Se analisarmos o gráfico acima onde são consideradas as fatalidades por pessoa-km, percebemos que não existe relação entre maior massificação do automóvel, e a probabilidade de um determinado indivíduo ter um acidente ao longo de um km. Ou seja, a sinistralidade rodoviária devido ao automóvel por pessoa por km, aparenta não depender dos km percorridos por pessoa por dia, sendo que praticamente todos os países têm taxas de utilização do automóvel próximas dos 30km percorridos em média por pessoa-dia, com sinistralidades variadas. Essa variação na sinistralidade poderá depender, estou em crer, de questões culturais e de respeito pelos códigos da estrada, ou de medidas de promoção da segurança rodoviária em cada país (compare-se por exemplo Itália e Suécia).
Estas diferenças na segurança rodoviária entre a massificação da bicicleta e do automóvel não são de estranhar, pois a bicicleta por norma é um veículo cujo peso total com o passageiro deverá rondar em média os 90kg, a uma velocidade em média de cerca de 15km/h. Pelas leis da mecânica clássica, um automóvel de uma tonelada a 50km/h tem uma energia cinética 120 vezes superior à da bicicleta com o seu passageiro. Num caso de atropelamento, sendo a energia cinética do veículo um fator preponderante para a fatalidade do acidente, percebe-se facilmente que o risco de acidente com um automóvel é incomensuravelmente maior do que um acidente com uma bicicleta, por muito ousadas que sejam as manobras do ciclista.
Para confirmamos que a energia cinética é um fator importante, podemos observar por exemplo a probabilidade de atropelamento mortal em embates de automóveis contra peões. A energia cinética depende linearmente com a massa e quadraticamente com a velocidade, ou seja depende do quadrado da velocidade. Este fator quadrático, faz com que a partir de certa velocidade, pequenos incrementos na velocidade, tenham grandes incrementos na energia.

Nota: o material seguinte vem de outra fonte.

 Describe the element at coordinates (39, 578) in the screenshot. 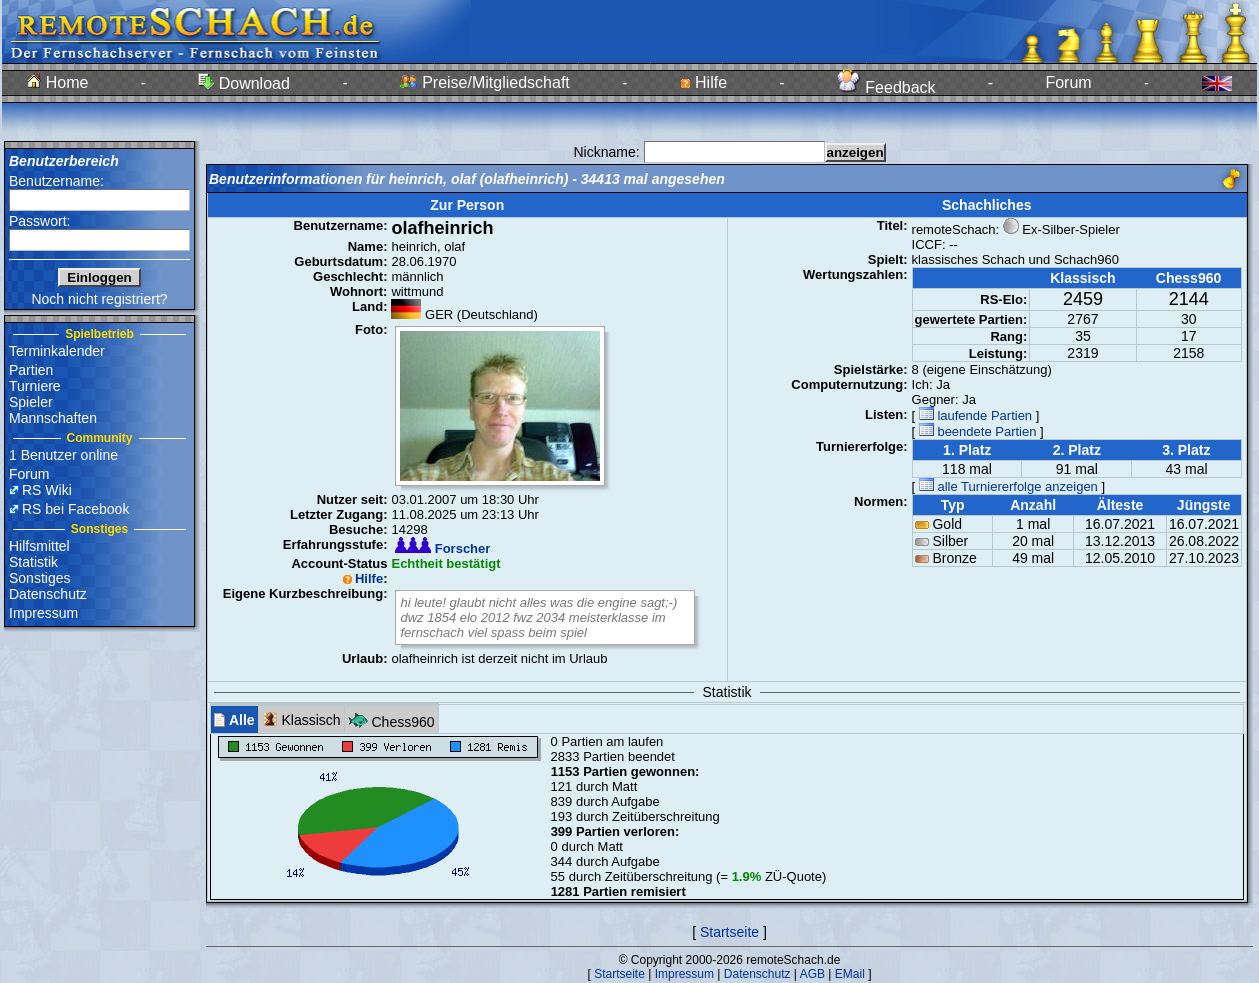

I see `Sonstiges` at that location.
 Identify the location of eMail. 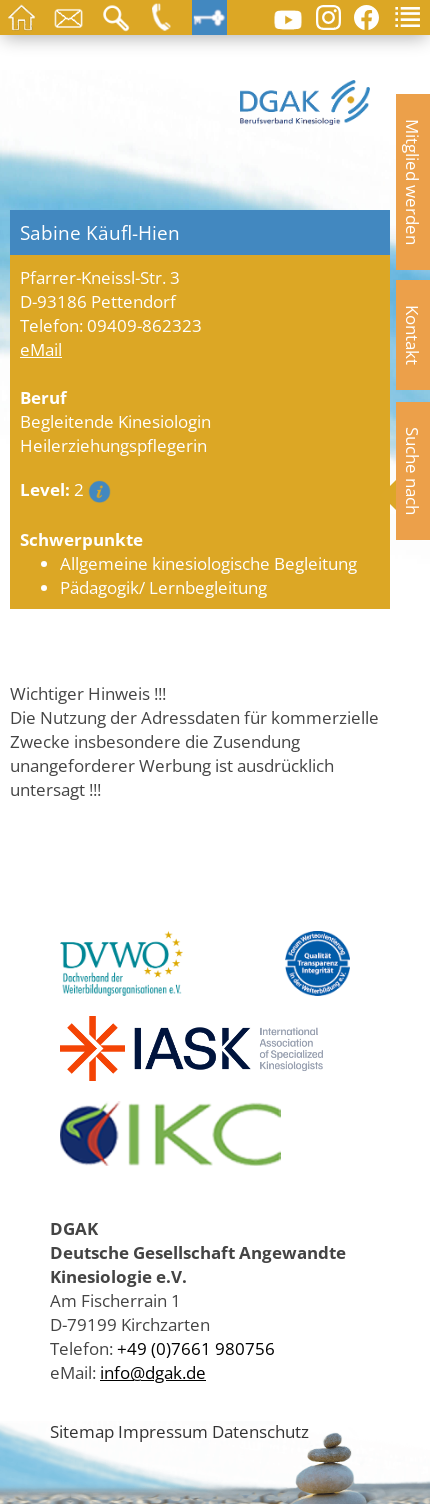
(41, 349).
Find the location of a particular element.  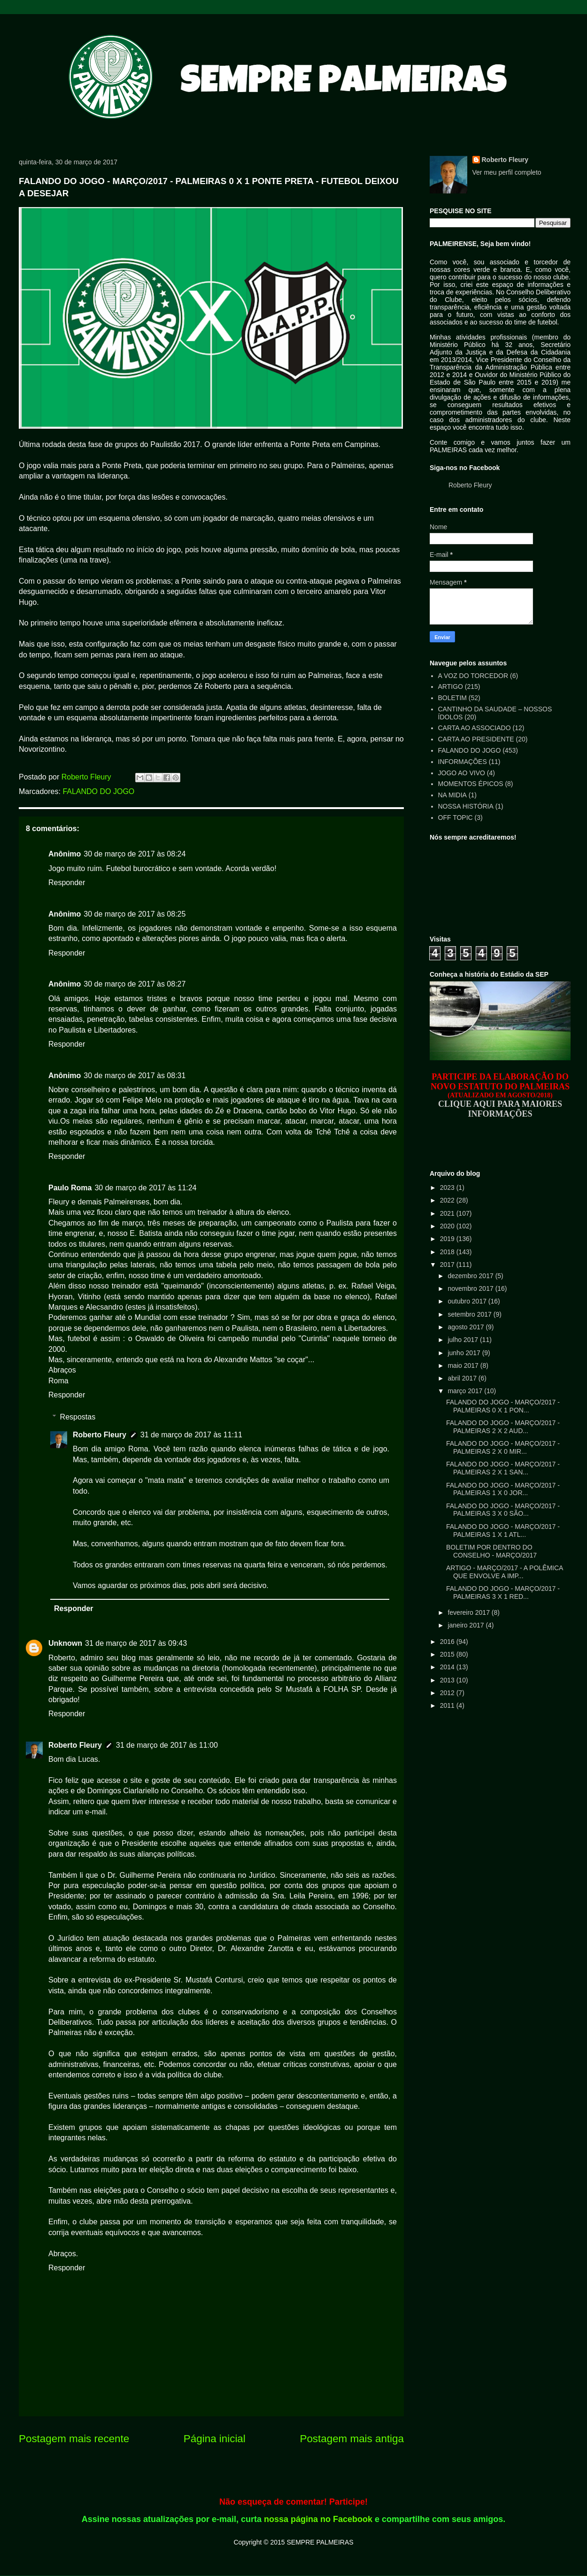

Unknown is located at coordinates (65, 1643).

Não é de estranhar então, que a probabilidade de um acidente com um automóvel ser fatal em várias situações, obedece a um fator muito semelhante a um fator quadrático a partir de determinada velocidade, como pode ser visto no seguinte gráfico.
Risco de fatalidade em função da velocidade, em acidentes envolvendo automóvel |
São atropeladas mortalmente nas cidades portuguesas mais de cem pessoas por ano. Em média só em Lisboa são atropeladas duas pessoas por dia. Faço aqui um apelo ao Dr. Jorge Jacob, para que seja sensível a estes dados que não podem de todo ser ignorados pelos agentes que promovem a segurança rodoviária em Portugal. Os dados mostram de forma objetiva e clara, que a forma mais eficaz e com resultados mais tangíveis para aumentar os índices de segurança rodoviária nas cidades, é a acalmia de tráfego e o abrandamento de velocidades, reduzindo a preponderância e a hegemonia que os automóveis têm nas zonas urbanas.